Wednesday, March 5, 2014

Come back to life after a long sleep

Scientists recently have discovered an ancient and dangerous virus has come back to life after a long sleep and buried for at least 30 thousand years. The virus, known as Pithovirus sibericum, was found frozen in the deepest layer of the permafrost in Siberia, after scientists found it and tried to melt the ice.
The virus, known as Pithovirus sibericum, was revived from samples from ancient permafrost, which the researchers used to infect amoebas in their lab. (Picture from: http://io9.com/)
As reported by the BBC, on Tuesday, March 4, 2014, some scientists unravel the layers of ice that melted revive a virus that has been long sleep and the virus is very contagious. French scientist, Professor Jean - Michel Claverie said the transmission does not pose a hazard to humans or animals, but a variety of other viruses could be released into the wild.

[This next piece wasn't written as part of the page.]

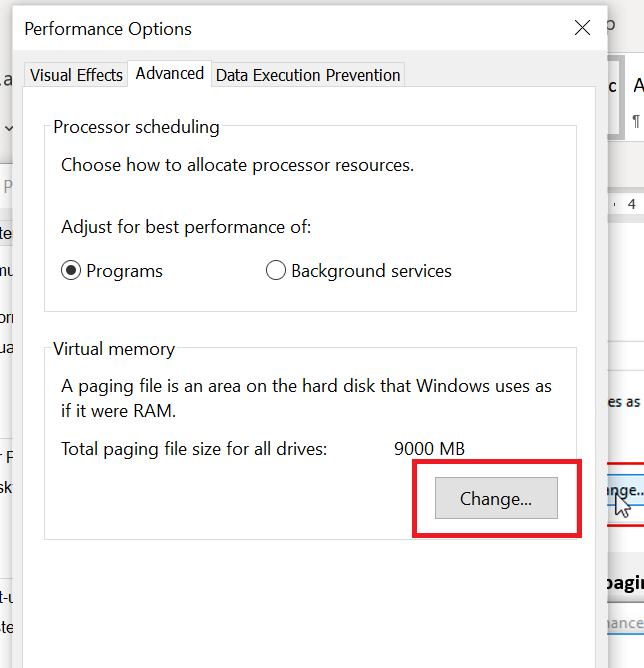
Task: Choose the Background services radio button
Action: [x=276, y=271]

The study was published in the Proceedings of the National Academy of Sciences (PNAS). Professor Claverie of the National Centre of Scientific Research (CNRS) at the University of Aix - Marseille in France, said this is the first time we see the virus retains infectivity after death in the long term.

This ancient pathogens found buried 30 m below the frozen soil layer in Siberia. This virus is called Pithovirus sibericum, which is also named in the class of giant virus discovered 10 years ago. The size is large enough virus 1.5 micrometers in length make it visible under a microscope. "This is the largest ever found," says Claverie.

This virus infects worked last time more than 30,000 years ago, but in the laboratory the virus to live once again. Tests carried out on the virus to attack the amoeba, which is a single-celled organism. But the results do not infect humans or other animals.

"This virus entry into cells and eventually kills the cells multiply these cells., But this can only happen and kill the amoeba, do not infect human cells," said Dr. Chantal Abergel of CNRS. However, the researchers believe there are other more deadly pathogens that are still trapped in the deepest layer of ice in the permafrost of Siberia.. *** [EKA | FROM VARIOUS SOURCES | BBC | THE VERGE]
Note: This blog can be accessed via your smart phone.